Pixel coordinate grounding data:
::::

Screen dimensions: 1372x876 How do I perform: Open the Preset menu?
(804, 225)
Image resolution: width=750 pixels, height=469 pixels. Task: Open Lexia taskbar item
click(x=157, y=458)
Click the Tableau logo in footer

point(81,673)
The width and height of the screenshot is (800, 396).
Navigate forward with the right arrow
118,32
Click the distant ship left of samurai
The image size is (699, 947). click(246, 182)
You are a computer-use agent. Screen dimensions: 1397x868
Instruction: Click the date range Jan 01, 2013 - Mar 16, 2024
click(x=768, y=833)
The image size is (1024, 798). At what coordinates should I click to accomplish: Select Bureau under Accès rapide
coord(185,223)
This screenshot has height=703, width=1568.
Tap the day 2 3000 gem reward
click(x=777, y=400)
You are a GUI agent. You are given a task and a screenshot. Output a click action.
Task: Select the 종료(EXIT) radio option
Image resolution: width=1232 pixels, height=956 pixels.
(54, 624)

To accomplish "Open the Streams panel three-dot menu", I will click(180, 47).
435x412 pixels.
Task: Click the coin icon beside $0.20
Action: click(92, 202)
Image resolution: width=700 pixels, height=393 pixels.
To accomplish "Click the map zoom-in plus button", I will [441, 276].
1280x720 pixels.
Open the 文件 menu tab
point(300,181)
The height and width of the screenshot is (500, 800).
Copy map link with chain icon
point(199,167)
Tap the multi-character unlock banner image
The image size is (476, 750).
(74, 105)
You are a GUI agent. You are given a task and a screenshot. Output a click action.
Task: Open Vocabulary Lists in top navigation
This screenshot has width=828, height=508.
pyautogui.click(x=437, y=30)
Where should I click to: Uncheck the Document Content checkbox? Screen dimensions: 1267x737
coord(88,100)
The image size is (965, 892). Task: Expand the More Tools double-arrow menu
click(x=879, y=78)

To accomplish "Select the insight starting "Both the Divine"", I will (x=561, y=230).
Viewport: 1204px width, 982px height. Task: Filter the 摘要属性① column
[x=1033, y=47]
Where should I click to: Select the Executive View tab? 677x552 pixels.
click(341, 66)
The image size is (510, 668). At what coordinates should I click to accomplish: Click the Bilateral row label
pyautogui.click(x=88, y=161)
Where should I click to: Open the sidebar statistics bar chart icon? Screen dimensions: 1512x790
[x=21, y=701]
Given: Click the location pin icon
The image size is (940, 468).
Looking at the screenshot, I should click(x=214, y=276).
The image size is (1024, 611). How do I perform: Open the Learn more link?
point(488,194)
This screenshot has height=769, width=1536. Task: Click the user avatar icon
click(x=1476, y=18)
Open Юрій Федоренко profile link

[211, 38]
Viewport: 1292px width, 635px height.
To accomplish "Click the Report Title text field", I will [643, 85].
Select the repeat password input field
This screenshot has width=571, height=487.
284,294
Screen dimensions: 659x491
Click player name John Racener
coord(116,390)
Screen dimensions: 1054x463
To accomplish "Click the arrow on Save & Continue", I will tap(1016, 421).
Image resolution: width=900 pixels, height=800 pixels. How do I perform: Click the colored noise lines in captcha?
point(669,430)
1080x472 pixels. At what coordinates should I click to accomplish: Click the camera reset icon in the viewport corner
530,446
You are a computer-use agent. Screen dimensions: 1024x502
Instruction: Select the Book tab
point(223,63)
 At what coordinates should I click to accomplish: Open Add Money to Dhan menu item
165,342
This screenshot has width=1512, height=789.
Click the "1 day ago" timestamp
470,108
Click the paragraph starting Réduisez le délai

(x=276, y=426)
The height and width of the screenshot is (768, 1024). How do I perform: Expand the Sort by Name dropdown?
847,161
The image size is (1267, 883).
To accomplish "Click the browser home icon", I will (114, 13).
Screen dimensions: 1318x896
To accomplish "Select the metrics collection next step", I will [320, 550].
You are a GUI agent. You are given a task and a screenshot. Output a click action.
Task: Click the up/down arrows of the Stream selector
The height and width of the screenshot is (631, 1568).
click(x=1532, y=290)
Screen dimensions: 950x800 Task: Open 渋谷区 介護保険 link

::::

The data is to be reproduced in full, every line intact.

Screen dimensions: 1372x876 How do I perform: Open the Preset menu?
(804, 225)
Image resolution: width=750 pixels, height=469 pixels. Task: Open Lexia taskbar item
click(x=157, y=458)
Click the Tableau logo in footer

point(81,673)
The width and height of the screenshot is (800, 396).
Navigate forward with the right arrow
118,32
Click the distant ship left of samurai
The image size is (699, 947). click(246, 182)
You are a computer-use agent. Screen dimensions: 1397x868
Instruction: Click the date range Jan 01, 2013 - Mar 16, 2024
click(x=768, y=833)
The image size is (1024, 798). At what coordinates should I click to accomplish: Select Bureau under Accès rapide
coord(185,223)
This screenshot has height=703, width=1568.
Tap the day 2 3000 gem reward
click(x=777, y=400)
You are a GUI agent. You are given a task and a screenshot. Output a click action.
Task: Select the 종료(EXIT) radio option
Image resolution: width=1232 pixels, height=956 pixels.
(54, 624)

To accomplish "Open the Streams panel three-dot menu", I will click(180, 47).
435x412 pixels.
Task: Click the coin icon beside $0.20
Action: click(92, 202)
Image resolution: width=700 pixels, height=393 pixels.
To accomplish "Click the map zoom-in plus button", I will [441, 276].
1280x720 pixels.
Open the 文件 menu tab
point(300,181)
The height and width of the screenshot is (500, 800).
Copy map link with chain icon
point(199,167)
Tap the multi-character unlock banner image
The image size is (476, 750).
(74, 105)
You are a GUI agent. You are given a task and a screenshot. Output a click action.
Task: Open Vocabulary Lists in top navigation
This screenshot has width=828, height=508.
pyautogui.click(x=437, y=30)
Where should I click to: Uncheck the Document Content checkbox? Screen dimensions: 1267x737
coord(88,100)
The image size is (965, 892). Task: Expand the More Tools double-arrow menu
click(x=879, y=78)

To accomplish "Select the insight starting "Both the Divine"", I will (x=561, y=230).
Viewport: 1204px width, 982px height. Task: Filter the 摘要属性① column
[x=1033, y=47]
Where should I click to: Select the Executive View tab? 677x552 pixels.
click(341, 66)
The image size is (510, 668). At what coordinates should I click to accomplish: Click the Bilateral row label
pyautogui.click(x=88, y=161)
Where should I click to: Open the sidebar statistics bar chart icon? Screen dimensions: 1512x790
[x=21, y=701]
Given: Click the location pin icon
The image size is (940, 468).
Looking at the screenshot, I should click(x=214, y=276).
The image size is (1024, 611). How do I perform: Open the Learn more link?
point(488,194)
This screenshot has height=769, width=1536. Task: Click the user avatar icon
click(x=1476, y=18)
Open Юрій Федоренко profile link

[211, 38]
Viewport: 1292px width, 635px height.
To accomplish "Click the Report Title text field", I will [643, 85].
Select the repeat password input field
This screenshot has width=571, height=487.
284,294
Screen dimensions: 659x491
Click player name John Racener
coord(116,390)
Screen dimensions: 1054x463
To accomplish "Click the arrow on Save & Continue", I will tap(1016, 421).
Image resolution: width=900 pixels, height=800 pixels. How do I perform: Click the colored noise lines in captcha?
point(669,430)
1080x472 pixels. At what coordinates should I click to accomplish: Click the camera reset icon in the viewport corner
530,446
You are a computer-use agent. Screen dimensions: 1024x502
Instruction: Select the Book tab
point(223,63)
 At what coordinates should I click to accomplish: Open Add Money to Dhan menu item
165,342
This screenshot has width=1512, height=789.
Click the "1 day ago" timestamp
470,108
Click the paragraph starting Réduisez le délai

(x=276, y=426)
The height and width of the screenshot is (768, 1024). How do I perform: Expand the Sort by Name dropdown?
847,161
The image size is (1267, 883).
To accomplish "Click the browser home icon", I will (114, 13).
Screen dimensions: 1318x896
To accomplish "Select the metrics collection next step", I will [320, 550].
You are a GUI agent. You are given a task and a screenshot. Output a click action.
Task: Click the up/down arrows of the Stream selector
The height and width of the screenshot is (631, 1568).
click(x=1532, y=290)
Screen dimensions: 950x800 Task: Open 渋谷区 介護保険 link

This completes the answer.